Suriye Krizi'nin patlak verdiği günlerde bu ülkeye giden yandaş
bir gazeteci: “Tunus'ta, Libya'da, Mısır'da liderleri
deviren mücahitler şimdi de cihat için
Suriye'deler”demiş, Beşar Esad'ın
yakında devrileceği müjdesini (!) vermişti!
Ben de bunun “Emperyalizmin kazanacağı
cihat”olduğunu yazmıştım!..
* * *
Zira dönemin Başbakanı Tayyip Erdoğan'ın eş başkanı olduğunu
belirttiği Büyük Ortadoğu Projesi'nin (BOP) asıl
hedefinin Ortadoğu'yu istikrarsızlaştırmak, ülkeleri bölüp
parçalamak ve mezhep çatışmalarıyla Müslümanları birbirine
kırdırmak olduğunu görüyordum.
İsrail'in güvenliğinin birinci öncelik olduğunu, son
aşamada da Büyük Kürt Devleti'nin kurulmasının tezgahlanmaya
çalışılacağının farkındaydım.
Bu gerçeği anlamak için Ortadoğu uzmanı olmaya da gerek
yoktu! CIA'nın eski Ortadoğu Bölge Şefi Robert
Baer'in ürkütücü bir cesaret ve açık sözlülükle dile
getirdiklerini okumak bile
yeterliydi.
Zira Baer, gerek yazdığı kitapta, gerekse televizyon
konuşmalarında “Sünni-Şii savaşını tetikleyelim!

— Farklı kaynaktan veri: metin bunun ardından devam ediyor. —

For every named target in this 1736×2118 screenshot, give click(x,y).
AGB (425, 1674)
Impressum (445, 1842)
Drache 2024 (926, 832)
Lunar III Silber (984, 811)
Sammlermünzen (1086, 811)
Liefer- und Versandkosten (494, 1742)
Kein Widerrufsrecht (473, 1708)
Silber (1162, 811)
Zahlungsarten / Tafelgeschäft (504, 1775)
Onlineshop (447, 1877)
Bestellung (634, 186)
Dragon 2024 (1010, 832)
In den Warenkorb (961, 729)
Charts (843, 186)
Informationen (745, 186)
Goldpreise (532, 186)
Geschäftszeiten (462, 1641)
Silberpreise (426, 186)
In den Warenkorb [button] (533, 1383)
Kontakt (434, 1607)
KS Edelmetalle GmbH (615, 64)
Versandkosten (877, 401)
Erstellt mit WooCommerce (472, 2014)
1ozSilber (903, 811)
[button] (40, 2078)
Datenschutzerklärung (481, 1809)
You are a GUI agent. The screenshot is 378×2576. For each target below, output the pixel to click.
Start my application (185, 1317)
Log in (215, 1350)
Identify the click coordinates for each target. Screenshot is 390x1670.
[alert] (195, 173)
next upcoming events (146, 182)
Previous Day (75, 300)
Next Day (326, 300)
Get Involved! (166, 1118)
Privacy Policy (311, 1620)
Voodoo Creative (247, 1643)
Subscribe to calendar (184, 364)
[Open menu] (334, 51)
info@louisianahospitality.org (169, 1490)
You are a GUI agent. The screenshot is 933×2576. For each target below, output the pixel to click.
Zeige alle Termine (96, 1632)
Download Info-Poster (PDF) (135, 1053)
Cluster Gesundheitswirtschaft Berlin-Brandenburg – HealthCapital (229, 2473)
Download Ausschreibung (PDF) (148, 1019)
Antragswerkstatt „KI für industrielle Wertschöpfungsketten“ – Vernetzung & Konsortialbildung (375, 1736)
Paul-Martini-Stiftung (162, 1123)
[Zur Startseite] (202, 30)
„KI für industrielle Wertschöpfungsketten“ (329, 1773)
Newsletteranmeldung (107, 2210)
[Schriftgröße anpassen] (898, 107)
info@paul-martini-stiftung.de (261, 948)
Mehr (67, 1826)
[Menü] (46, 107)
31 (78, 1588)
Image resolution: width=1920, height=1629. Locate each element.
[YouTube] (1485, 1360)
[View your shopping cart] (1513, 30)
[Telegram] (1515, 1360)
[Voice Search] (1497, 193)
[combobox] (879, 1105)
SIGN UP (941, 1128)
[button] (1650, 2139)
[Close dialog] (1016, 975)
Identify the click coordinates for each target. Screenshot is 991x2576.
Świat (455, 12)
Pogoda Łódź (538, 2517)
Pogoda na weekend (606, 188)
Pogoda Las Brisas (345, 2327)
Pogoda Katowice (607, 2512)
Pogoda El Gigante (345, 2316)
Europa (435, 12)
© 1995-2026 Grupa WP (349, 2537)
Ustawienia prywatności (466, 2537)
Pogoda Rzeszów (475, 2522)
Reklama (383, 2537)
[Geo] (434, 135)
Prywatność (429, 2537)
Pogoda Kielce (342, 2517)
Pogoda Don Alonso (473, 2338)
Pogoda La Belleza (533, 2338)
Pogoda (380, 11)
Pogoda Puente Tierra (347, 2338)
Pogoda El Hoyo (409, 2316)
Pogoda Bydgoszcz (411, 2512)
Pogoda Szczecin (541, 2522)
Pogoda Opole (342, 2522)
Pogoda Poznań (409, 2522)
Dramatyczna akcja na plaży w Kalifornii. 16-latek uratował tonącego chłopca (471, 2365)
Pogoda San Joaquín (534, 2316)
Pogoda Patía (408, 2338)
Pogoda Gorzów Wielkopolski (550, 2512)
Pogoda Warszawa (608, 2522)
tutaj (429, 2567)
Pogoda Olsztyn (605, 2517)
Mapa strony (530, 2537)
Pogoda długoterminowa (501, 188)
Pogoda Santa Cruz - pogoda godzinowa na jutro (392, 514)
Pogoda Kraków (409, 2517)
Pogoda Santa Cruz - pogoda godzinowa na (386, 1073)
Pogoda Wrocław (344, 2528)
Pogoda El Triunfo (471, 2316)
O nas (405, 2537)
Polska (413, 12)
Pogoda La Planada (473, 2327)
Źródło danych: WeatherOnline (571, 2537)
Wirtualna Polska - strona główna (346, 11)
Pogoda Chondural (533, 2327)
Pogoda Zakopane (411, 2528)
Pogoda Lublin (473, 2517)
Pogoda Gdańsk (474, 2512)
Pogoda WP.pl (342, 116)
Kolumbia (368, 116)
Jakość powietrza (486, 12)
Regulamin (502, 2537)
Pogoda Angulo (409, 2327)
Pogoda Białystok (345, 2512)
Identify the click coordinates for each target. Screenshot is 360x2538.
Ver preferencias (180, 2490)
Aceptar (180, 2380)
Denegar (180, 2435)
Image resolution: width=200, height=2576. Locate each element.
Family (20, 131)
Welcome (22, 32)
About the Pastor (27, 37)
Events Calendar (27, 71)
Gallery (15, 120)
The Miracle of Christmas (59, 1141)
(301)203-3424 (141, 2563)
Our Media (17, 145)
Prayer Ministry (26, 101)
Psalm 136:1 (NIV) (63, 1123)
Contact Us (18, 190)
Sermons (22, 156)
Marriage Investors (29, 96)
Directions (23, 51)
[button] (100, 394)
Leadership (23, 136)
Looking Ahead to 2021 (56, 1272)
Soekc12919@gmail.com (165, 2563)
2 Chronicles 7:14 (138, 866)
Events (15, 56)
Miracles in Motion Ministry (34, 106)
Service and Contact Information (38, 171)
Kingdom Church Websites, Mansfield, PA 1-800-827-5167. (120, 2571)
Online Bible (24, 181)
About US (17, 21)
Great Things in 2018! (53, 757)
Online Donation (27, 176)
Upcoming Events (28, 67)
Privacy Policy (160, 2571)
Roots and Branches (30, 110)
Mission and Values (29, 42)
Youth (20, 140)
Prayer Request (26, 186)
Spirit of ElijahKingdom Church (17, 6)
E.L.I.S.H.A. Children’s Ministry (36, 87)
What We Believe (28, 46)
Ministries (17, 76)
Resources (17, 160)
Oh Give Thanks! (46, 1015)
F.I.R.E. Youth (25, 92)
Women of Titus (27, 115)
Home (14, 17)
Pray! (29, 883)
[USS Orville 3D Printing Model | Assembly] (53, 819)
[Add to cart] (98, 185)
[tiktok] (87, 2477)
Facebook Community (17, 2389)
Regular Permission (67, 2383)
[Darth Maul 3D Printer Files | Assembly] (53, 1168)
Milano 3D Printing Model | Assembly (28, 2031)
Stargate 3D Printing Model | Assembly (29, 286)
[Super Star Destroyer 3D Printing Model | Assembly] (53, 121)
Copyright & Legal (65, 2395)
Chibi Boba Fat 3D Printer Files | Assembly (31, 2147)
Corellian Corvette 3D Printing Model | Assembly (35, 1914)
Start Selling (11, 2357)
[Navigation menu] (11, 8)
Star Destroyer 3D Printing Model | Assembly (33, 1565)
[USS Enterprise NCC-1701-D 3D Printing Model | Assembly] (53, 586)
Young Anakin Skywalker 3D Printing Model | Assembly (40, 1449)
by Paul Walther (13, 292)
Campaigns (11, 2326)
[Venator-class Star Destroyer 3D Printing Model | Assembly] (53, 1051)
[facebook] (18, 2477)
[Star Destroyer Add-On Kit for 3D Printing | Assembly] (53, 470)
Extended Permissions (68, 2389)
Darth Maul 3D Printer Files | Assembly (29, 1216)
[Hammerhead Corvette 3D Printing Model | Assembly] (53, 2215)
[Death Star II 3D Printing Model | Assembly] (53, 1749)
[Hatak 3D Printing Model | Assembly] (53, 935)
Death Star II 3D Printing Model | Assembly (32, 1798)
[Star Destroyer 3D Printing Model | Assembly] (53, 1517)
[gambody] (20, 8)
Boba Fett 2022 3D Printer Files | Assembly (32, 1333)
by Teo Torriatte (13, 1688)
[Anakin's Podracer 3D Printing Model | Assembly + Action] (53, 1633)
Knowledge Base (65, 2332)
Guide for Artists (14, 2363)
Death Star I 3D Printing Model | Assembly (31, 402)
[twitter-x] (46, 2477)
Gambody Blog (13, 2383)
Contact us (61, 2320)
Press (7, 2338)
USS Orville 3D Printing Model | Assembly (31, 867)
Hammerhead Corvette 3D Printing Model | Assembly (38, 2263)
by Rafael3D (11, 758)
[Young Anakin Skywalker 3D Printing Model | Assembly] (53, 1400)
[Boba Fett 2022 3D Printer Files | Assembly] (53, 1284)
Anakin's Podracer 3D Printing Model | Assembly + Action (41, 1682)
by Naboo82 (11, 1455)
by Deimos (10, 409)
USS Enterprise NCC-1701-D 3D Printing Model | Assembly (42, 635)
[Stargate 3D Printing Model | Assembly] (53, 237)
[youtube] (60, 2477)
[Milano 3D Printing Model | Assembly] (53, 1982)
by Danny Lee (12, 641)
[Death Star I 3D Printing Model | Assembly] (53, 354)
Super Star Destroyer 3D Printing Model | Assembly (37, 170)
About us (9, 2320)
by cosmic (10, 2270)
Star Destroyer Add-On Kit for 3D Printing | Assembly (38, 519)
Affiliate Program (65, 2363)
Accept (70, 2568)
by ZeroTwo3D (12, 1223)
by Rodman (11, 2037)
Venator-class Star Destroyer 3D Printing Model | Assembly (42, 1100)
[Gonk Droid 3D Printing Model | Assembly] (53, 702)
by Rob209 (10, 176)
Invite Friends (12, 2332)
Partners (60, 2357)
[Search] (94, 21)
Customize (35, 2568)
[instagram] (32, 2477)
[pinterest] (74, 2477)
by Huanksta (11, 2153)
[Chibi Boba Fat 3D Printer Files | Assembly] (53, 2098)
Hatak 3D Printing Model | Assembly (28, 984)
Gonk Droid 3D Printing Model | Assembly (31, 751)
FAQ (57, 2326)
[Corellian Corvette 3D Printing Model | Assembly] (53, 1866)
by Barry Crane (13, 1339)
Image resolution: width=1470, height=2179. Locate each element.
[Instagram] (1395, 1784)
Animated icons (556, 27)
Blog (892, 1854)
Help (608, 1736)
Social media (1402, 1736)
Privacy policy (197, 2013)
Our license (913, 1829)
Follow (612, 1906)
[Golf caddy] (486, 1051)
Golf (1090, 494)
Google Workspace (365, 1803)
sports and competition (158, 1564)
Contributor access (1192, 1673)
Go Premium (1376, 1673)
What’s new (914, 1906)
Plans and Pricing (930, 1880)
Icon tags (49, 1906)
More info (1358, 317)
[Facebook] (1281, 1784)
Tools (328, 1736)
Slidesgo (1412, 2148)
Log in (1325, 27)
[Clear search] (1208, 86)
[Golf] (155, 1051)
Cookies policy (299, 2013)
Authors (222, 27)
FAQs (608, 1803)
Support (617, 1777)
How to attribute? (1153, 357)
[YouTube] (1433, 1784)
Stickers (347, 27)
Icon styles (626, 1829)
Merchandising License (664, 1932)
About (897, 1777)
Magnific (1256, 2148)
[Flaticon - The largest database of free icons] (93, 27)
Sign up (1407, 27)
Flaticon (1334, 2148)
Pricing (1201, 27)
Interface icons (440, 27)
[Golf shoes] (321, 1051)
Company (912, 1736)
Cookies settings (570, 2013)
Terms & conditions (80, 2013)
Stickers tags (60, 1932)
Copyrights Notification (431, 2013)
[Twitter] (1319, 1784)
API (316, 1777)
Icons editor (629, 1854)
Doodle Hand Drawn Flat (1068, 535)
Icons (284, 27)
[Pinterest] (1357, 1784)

Ayrıca niye biz ölelim ki? Bırakalım Sünni ve Şii Müslümanlar kendi
aralarında birbirlerini öldürsünler” diyordu.
Bununla da yetinmiyor, Ortadoğu'da sınırların yeniden
düzenleneceğini itiraf ediyordu!..
* * *
Ama gel de bu çırılçıplak gerçeği,
gözleri “Stratejik Derinlik (!)”ten başka bir
şeyi göremeyen yeni Türkiye'nin yeni Enver Paşalar'ına anlat!..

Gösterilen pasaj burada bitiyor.